Thursday, December 2, 2004

Death by entertainment

The CBN feature I got presents an interesting, albeit saddening phenomena -- boredom boom. With the proliferation of gadgets and technological what-nots, it seems we'll have our fill of things to entertain ourselves with. Plasma and flat TV's. Internet surfing and gaming. Gameboys, Xboxes, PS2's. i-Pod, mp3 players. Digital video and stills. PDA's. Cellphones. The list gets longer by the day. I myself can get really caught up in the gadgets craze and have some more in the wish list (a digital cam for my photography bug, for example; plus an i-Pod to archive my music collection).

But overall, in this surfeit of technological gizmos, we're not apparently getting closer or better.  I've seen how texting divides our barkada when we get together.

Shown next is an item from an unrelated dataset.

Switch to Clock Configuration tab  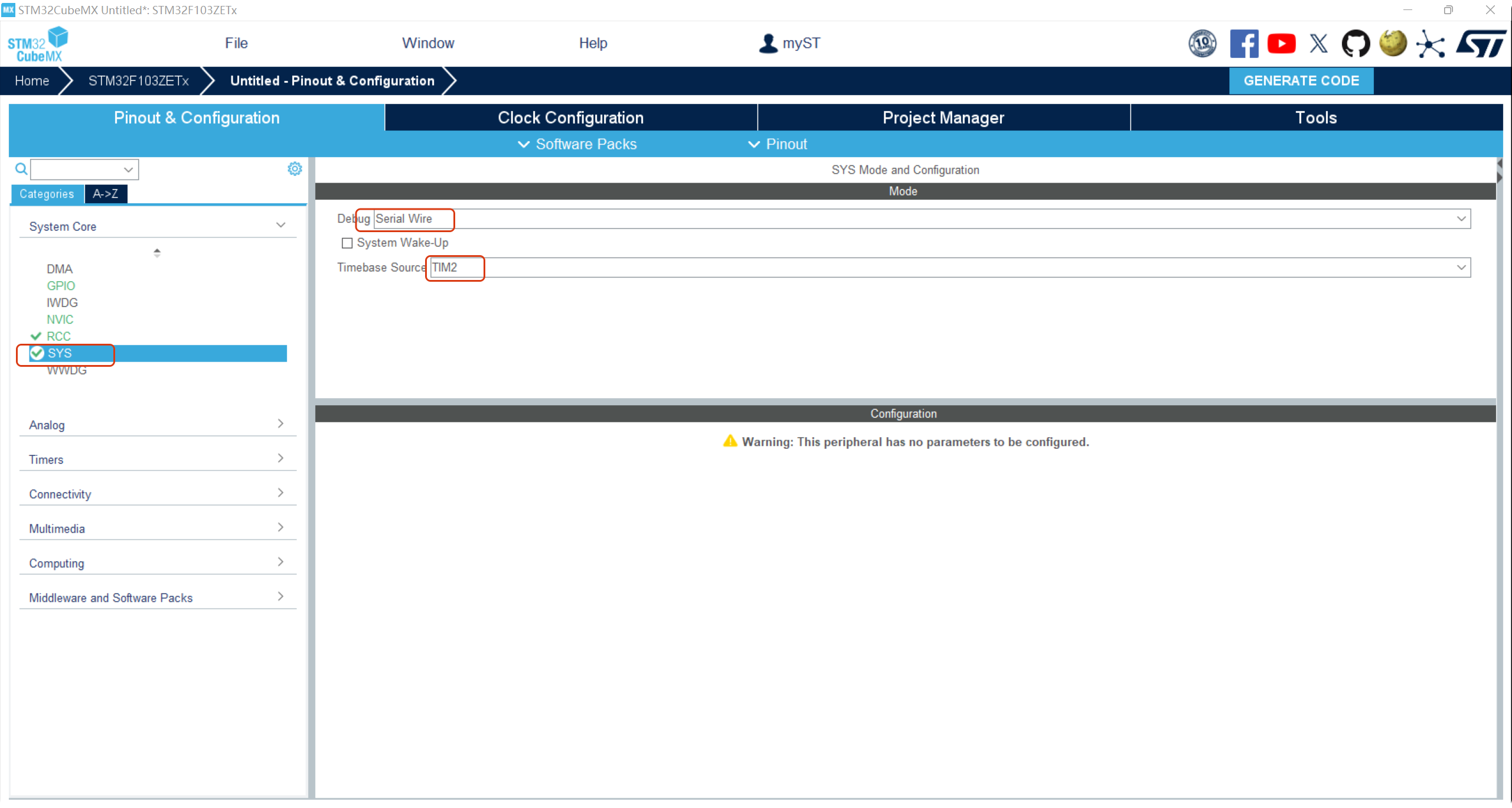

Or how I can just sit infront of the TV and watch DVD's all day long instead of doing something more productive.

Must be the reason why a lot of people are getting overweight or worse, obese. Oh, it would be so easy to sit on our asses and watch, surf, text, listen all-day, all-night long. And add eating junk food to those activities and you've got an ingredient for disaster.

It would be easy to ignore this phenomena if it weren't happening here in our country. But we're highly-westernized to begin with. Right down to our food consumption patterns and portions. But I digress.

I quote "boredom may come from over stimulation. There is a sense that you need more and more excitement, more stimulation to keep you interested," so says Dr. Richard Winter, a psychologist and professor at Covenant Theological Seminary in Missouri.  The concession is that according to Reader's Digest "boredom is the disease of our time."

The solution is straightforward and simple: go back to basics. Try to turn off the TV and read, exercise, or play a real game, not a virtual one. Easier said than done in our highly-tech times. But really worth trying. I'm looking forward to reading again after a long spell. Not an e-book, but a real, old-fashioned book. Seems to me that we ought to look back to the old-fashioned things at times and live simpler.